• GIVEN TASK 1
Find each line in the rows below that contains the word "agent", matching upper and lower case exactly, and copy those lines out.

• PASSAGE TO READ
====

It gets better because Mini aligned the Countryman with the Mini hatch by giving it the same engines and trims. As a result, you have the entry-level One version with a petrol or diesel engine for buyers on a tight budget, the warmer Cooper model, again with petrol or diesel power, and the fast and furious Cooper S, also with petrol or diesel power. If those aren't quick enough, there’s the John Cooper Works ALL4, offered with a petrol engine only.

Because the Countryman is taller, heavier and aimed at a different type of driver, it doesn't take corners with the same agility as the Mini hatchback. It’s also not that comfortable on the largest 19-inch alloy wheels. However, accept its limitations, choose one on smaller alloys and you’ll be happy enough.

For economy and performance the Cooper D is our pick but if you’re a busy family that likes to keep in touch with friends far and wide, go for the much more powerful Cooper SD. If camping trips are part of your plans, check out the ALL4 all-wheel drive version for extra all-weather grip and with luck you may even find one with the optional roof-mounted tent.

Inside the Countryman, you’ll enjoy much better visibility than the Mini hatch. It’s a reasonably spacious cabin, too, and certainly roomier than the hatchback’s. The rear seat, which slides, was available as a two or three-seater so depending on your needs, it’s worth checking which version the example you’re interested in comes with. Meanwhile, the 350-litre boot dwarfs the hatchback’s.

====

• GIVEN TASK 2
Put this sentence from the passage about the Mini Countryman into Spanish: "Inside the Countryman, you’ll enjoy much better visibility than the Mini hatch."

Screen grounding examples

====

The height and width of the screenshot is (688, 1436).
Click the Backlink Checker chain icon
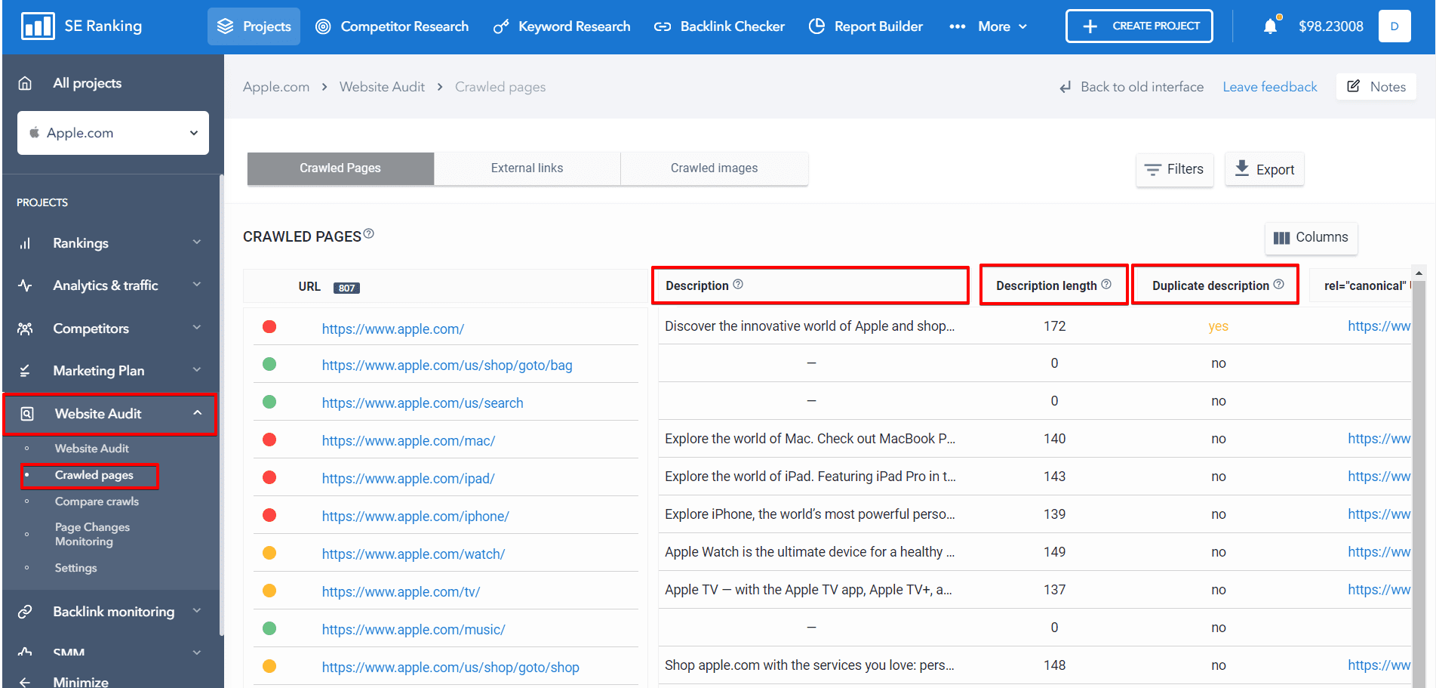click(x=662, y=26)
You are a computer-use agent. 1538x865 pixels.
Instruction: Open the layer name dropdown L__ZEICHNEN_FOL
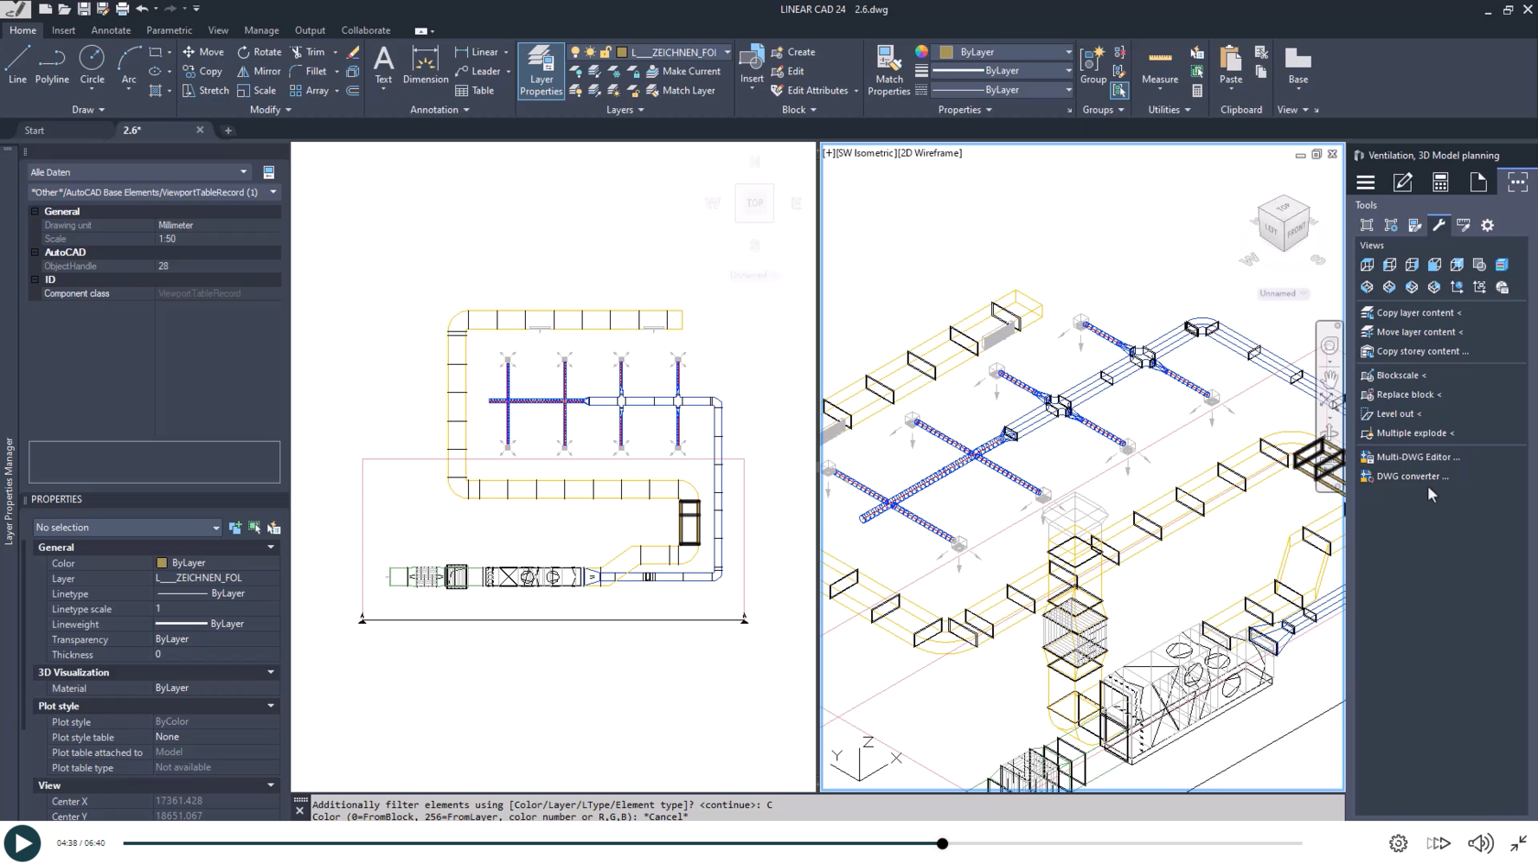click(x=727, y=52)
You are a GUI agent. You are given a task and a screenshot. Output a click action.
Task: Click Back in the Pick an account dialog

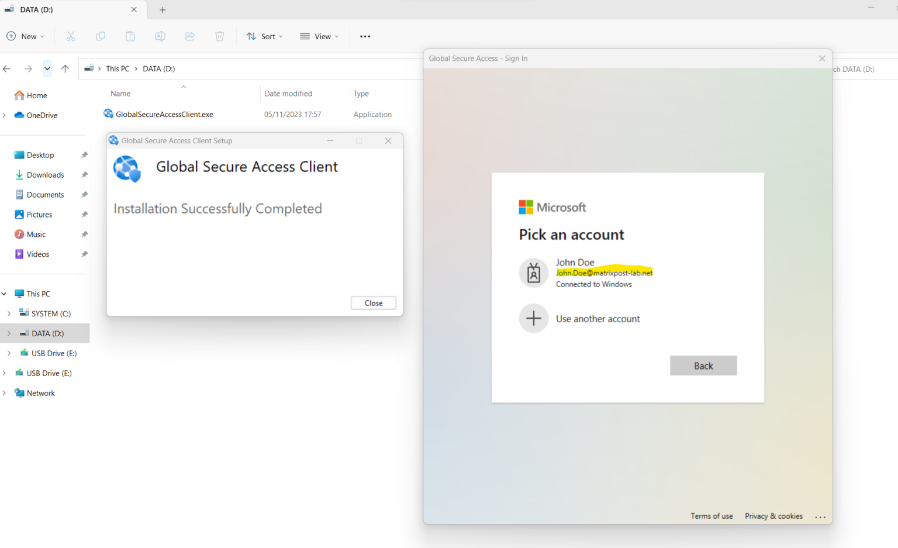coord(703,365)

====

• EXPECTED OUTPUT 1
You are a computer-use agent. 1538x865 pixels.
You are a GUI agent. You are given a task and a screenshot. Output a click action.

• EXPECTED OUTPUT 2
Dentro del Countryman, disfrutarás de una visibilidad mucho mejor que en el Mini hatch.